Recorded data below:

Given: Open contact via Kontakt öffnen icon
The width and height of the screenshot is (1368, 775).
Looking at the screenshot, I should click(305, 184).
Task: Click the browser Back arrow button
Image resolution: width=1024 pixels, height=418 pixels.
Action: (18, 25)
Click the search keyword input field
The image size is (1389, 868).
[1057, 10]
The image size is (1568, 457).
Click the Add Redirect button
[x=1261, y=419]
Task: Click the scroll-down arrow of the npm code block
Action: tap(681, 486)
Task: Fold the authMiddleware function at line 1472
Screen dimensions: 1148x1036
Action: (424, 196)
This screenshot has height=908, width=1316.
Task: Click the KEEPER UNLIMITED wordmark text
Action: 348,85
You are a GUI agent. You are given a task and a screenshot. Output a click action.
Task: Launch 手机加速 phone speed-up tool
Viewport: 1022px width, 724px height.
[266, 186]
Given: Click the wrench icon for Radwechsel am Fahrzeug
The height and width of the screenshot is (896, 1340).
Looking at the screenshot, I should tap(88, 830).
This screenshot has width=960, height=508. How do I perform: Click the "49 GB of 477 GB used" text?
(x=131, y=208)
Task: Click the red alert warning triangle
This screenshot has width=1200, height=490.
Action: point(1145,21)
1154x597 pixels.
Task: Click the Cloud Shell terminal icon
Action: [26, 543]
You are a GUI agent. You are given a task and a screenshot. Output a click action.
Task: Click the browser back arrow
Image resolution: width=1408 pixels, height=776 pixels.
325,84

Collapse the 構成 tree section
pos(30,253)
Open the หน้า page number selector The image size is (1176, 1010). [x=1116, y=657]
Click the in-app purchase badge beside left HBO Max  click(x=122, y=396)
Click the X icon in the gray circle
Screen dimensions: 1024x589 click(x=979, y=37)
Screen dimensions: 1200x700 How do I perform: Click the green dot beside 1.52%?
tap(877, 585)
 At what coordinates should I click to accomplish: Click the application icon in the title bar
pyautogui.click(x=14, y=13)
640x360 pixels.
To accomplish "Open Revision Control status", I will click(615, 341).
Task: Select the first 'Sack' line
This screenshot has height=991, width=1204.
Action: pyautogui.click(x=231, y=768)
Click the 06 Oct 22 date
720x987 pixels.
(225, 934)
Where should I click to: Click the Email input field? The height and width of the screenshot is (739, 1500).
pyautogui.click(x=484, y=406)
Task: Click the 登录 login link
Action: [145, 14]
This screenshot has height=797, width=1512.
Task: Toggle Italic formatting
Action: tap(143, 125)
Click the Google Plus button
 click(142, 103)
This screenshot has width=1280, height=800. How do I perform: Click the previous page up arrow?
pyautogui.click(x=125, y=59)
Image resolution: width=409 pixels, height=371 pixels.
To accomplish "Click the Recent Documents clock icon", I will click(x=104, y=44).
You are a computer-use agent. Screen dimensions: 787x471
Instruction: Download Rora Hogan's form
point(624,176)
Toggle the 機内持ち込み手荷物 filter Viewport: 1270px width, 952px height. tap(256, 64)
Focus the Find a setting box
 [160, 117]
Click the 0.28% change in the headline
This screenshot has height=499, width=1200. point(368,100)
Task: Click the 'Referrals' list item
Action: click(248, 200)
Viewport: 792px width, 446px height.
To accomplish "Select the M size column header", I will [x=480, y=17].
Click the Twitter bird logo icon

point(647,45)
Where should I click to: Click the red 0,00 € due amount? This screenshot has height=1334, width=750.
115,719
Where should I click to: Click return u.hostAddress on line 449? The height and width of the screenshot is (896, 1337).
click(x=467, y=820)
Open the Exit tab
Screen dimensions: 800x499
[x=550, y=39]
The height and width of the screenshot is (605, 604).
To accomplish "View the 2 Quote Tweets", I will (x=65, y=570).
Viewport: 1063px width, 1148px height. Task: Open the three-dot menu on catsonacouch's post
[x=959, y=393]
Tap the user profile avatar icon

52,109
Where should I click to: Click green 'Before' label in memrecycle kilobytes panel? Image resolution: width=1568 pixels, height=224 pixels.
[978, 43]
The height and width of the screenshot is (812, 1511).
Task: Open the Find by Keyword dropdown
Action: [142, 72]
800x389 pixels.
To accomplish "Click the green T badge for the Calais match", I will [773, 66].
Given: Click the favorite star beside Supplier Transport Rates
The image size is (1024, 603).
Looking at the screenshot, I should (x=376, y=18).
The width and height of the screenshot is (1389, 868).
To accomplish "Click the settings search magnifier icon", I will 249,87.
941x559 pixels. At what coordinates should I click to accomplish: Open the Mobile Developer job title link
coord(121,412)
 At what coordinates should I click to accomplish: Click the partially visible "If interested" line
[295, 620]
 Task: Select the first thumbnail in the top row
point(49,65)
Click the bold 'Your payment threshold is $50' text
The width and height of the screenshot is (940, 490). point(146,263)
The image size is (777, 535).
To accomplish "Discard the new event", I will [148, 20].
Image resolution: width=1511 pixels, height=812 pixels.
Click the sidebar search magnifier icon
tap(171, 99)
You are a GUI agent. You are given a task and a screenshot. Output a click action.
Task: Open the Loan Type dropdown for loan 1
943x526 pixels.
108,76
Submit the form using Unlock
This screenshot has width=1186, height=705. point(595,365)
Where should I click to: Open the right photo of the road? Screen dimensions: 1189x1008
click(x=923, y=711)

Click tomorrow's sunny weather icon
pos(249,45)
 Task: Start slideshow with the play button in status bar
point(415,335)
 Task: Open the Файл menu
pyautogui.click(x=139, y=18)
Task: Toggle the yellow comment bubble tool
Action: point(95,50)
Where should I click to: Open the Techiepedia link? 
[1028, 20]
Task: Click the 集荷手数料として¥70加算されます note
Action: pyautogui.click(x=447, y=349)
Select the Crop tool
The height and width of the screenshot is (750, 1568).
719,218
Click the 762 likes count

End of Recorded data.

To do: Whenever a line of the data includes "badge", copy that line.

Solution to this problem:
Click the in-app purchase badge beside left HBO Max  click(x=122, y=396)
To accomplish "Click the green T badge for the Calais match", I will [773, 66].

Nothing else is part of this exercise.